---------- Provided data ----------

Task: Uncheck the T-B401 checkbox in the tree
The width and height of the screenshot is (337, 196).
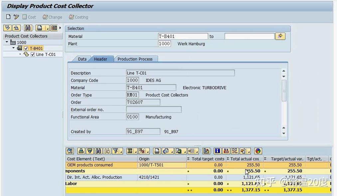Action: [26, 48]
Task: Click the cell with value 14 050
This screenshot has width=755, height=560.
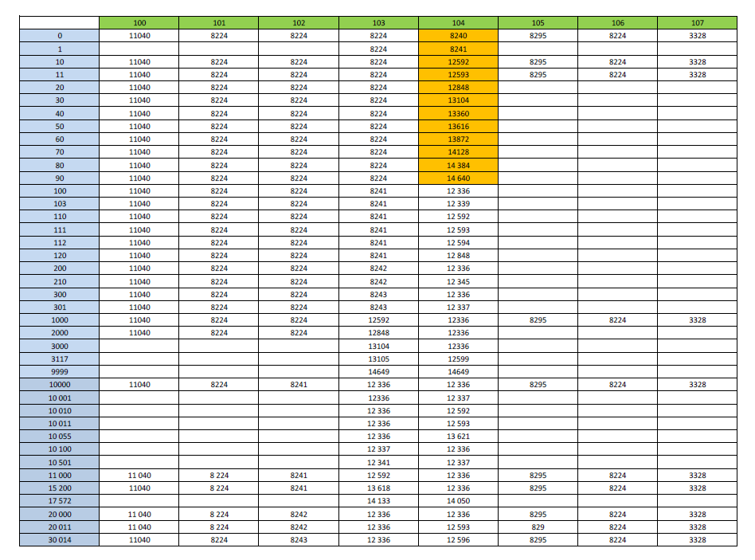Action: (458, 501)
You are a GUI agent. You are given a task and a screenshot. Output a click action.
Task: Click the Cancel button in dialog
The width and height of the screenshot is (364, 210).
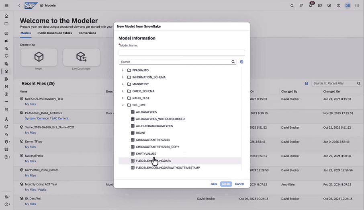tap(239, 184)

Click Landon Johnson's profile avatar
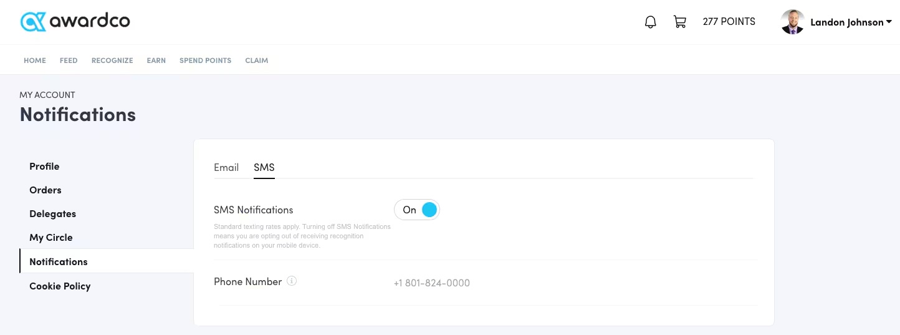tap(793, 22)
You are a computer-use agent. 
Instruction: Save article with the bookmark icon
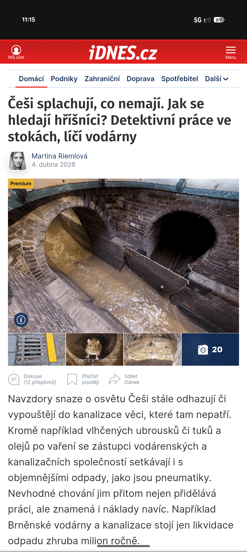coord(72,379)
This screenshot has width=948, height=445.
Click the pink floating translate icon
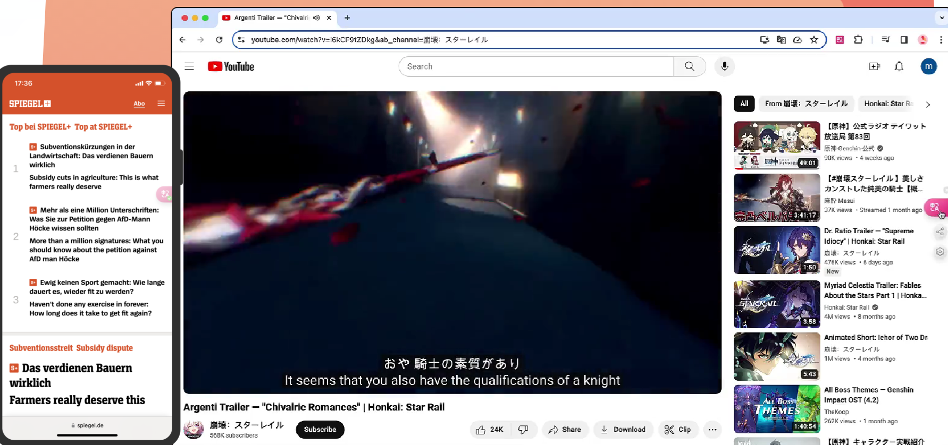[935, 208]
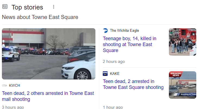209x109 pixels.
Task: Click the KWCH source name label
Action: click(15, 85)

----------

What you will do
Return each line from the entries above that includes "agent".

Expected output
You are a GUI agent. You are given a task and a screenshot. Output a click action.
You are a computer-use agent. 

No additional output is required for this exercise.